Reproduce every line of the listing below verbatim.

* START Record excerpts *

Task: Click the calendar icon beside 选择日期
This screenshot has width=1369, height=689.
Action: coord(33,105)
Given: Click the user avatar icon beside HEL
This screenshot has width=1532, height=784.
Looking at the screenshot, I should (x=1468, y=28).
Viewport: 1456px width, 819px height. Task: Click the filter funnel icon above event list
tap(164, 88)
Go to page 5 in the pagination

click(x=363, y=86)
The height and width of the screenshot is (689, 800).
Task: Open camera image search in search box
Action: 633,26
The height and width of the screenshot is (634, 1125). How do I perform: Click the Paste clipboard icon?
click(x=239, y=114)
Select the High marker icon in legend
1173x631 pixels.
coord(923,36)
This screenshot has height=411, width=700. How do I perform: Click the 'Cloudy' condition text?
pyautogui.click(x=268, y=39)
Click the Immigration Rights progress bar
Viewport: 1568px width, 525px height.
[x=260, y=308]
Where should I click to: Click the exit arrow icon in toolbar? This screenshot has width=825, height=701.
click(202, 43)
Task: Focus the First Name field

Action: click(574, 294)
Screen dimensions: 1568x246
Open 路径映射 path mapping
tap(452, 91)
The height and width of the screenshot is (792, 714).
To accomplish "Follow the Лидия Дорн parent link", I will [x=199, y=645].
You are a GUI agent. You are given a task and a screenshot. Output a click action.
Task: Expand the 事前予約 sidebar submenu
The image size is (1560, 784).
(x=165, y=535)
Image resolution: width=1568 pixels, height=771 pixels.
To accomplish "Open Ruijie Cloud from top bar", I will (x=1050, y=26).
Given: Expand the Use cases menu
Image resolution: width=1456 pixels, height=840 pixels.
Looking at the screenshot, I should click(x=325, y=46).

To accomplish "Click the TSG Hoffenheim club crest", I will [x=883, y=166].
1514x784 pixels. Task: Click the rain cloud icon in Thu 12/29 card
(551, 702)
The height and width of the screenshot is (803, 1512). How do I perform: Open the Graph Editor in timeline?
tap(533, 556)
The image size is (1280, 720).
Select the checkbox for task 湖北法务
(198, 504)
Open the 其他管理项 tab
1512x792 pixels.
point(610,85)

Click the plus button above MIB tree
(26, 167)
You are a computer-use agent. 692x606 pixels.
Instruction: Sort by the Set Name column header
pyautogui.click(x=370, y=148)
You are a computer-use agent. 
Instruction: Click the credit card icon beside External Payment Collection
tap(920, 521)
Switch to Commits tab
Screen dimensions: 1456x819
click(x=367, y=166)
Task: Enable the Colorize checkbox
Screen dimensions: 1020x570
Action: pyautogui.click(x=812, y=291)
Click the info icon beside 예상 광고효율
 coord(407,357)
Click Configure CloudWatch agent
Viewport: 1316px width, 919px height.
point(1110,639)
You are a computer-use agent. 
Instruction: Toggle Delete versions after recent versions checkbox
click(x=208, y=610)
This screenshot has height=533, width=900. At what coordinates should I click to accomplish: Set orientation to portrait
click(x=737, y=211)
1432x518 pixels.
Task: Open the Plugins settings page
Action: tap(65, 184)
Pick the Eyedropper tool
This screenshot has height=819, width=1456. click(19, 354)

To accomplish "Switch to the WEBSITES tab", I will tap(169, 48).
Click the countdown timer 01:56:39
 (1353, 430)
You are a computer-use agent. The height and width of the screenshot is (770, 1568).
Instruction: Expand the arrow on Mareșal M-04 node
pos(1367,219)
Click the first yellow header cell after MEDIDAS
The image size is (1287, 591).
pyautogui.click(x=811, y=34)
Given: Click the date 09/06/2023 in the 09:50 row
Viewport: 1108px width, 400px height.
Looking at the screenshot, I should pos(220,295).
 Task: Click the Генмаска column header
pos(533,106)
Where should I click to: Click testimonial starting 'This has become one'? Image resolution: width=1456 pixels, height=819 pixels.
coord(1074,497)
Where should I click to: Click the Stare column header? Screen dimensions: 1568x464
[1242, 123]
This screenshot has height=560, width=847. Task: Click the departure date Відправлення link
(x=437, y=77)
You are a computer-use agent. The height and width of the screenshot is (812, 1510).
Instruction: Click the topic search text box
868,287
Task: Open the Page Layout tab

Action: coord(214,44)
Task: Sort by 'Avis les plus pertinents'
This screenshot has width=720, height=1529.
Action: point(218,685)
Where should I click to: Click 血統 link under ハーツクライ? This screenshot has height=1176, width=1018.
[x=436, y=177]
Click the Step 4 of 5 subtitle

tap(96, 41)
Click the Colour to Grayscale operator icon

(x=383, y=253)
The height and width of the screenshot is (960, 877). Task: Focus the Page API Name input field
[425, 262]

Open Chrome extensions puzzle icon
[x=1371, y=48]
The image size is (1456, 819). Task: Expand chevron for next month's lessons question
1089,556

* END Record excerpts *

* _Task output_
Task: Click the calendar icon beside 选择日期
This screenshot has width=1369, height=689.
Action: coord(33,105)
Given: Click the user avatar icon beside HEL
This screenshot has width=1532, height=784.
Looking at the screenshot, I should (x=1468, y=28).
Viewport: 1456px width, 819px height. Task: Click the filter funnel icon above event list
tap(164, 88)
Go to page 5 in the pagination

click(x=363, y=86)
The height and width of the screenshot is (689, 800).
Task: Open camera image search in search box
Action: 633,26
The height and width of the screenshot is (634, 1125). How do I perform: Click the Paste clipboard icon?
click(x=239, y=114)
Select the High marker icon in legend
1173x631 pixels.
coord(923,36)
This screenshot has height=411, width=700. How do I perform: Click the 'Cloudy' condition text?
pyautogui.click(x=268, y=39)
Click the Immigration Rights progress bar
Viewport: 1568px width, 525px height.
[x=260, y=308]
Where should I click to: Click the exit arrow icon in toolbar? This screenshot has width=825, height=701.
click(202, 43)
Task: Focus the First Name field

Action: click(574, 294)
Screen dimensions: 1568x246
Open 路径映射 path mapping
tap(452, 91)
The height and width of the screenshot is (792, 714).
To accomplish "Follow the Лидия Дорн parent link", I will [x=199, y=645].
You are a GUI agent. You are given a task and a screenshot. Output a click action.
Task: Expand the 事前予約 sidebar submenu
The image size is (1560, 784).
(x=165, y=535)
Image resolution: width=1568 pixels, height=771 pixels.
To accomplish "Open Ruijie Cloud from top bar", I will (x=1050, y=26).
Given: Expand the Use cases menu
Image resolution: width=1456 pixels, height=840 pixels.
Looking at the screenshot, I should click(x=325, y=46).

To accomplish "Click the TSG Hoffenheim club crest", I will [x=883, y=166].
1514x784 pixels. Task: Click the rain cloud icon in Thu 12/29 card
(551, 702)
The height and width of the screenshot is (803, 1512). How do I perform: Open the Graph Editor in timeline?
tap(533, 556)
The image size is (1280, 720).
Select the checkbox for task 湖北法务
(198, 504)
Open the 其他管理项 tab
1512x792 pixels.
point(610,85)

Click the plus button above MIB tree
(26, 167)
You are a computer-use agent. 692x606 pixels.
Instruction: Sort by the Set Name column header
pyautogui.click(x=370, y=148)
You are a computer-use agent. 
Instruction: Click the credit card icon beside External Payment Collection
tap(920, 521)
Switch to Commits tab
Screen dimensions: 1456x819
click(x=367, y=166)
Task: Enable the Colorize checkbox
Screen dimensions: 1020x570
Action: pyautogui.click(x=812, y=291)
Click the info icon beside 예상 광고효율
 coord(407,357)
Click Configure CloudWatch agent
Viewport: 1316px width, 919px height.
point(1110,639)
You are a computer-use agent. 
Instruction: Toggle Delete versions after recent versions checkbox
click(x=208, y=610)
This screenshot has height=533, width=900. At what coordinates should I click to accomplish: Set orientation to portrait
click(x=737, y=211)
1432x518 pixels.
Task: Open the Plugins settings page
Action: tap(65, 184)
Pick the Eyedropper tool
This screenshot has height=819, width=1456. click(19, 354)

To accomplish "Switch to the WEBSITES tab", I will tap(169, 48).
Click the countdown timer 01:56:39
 (1353, 430)
You are a computer-use agent. The height and width of the screenshot is (770, 1568).
Instruction: Expand the arrow on Mareșal M-04 node
pos(1367,219)
Click the first yellow header cell after MEDIDAS
The image size is (1287, 591).
pyautogui.click(x=811, y=34)
Given: Click the date 09/06/2023 in the 09:50 row
Viewport: 1108px width, 400px height.
Looking at the screenshot, I should pos(220,295).
 Task: Click the Генмаска column header
pos(533,106)
Where should I click to: Click testimonial starting 'This has become one'? Image resolution: width=1456 pixels, height=819 pixels.
coord(1074,497)
Where should I click to: Click the Stare column header? Screen dimensions: 1568x464
[1242, 123]
This screenshot has height=560, width=847. Task: Click the departure date Відправлення link
(x=437, y=77)
You are a computer-use agent. The height and width of the screenshot is (812, 1510).
Instruction: Click the topic search text box
868,287
Task: Open the Page Layout tab

Action: coord(214,44)
Task: Sort by 'Avis les plus pertinents'
This screenshot has width=720, height=1529.
Action: point(218,685)
Where should I click to: Click 血統 link under ハーツクライ? This screenshot has height=1176, width=1018.
[x=436, y=177]
Click the Step 4 of 5 subtitle

tap(96, 41)
Click the Colour to Grayscale operator icon

(x=383, y=253)
The height and width of the screenshot is (960, 877). Task: Focus the Page API Name input field
[425, 262]

Open Chrome extensions puzzle icon
[x=1371, y=48]
The image size is (1456, 819). Task: Expand chevron for next month's lessons question
1089,556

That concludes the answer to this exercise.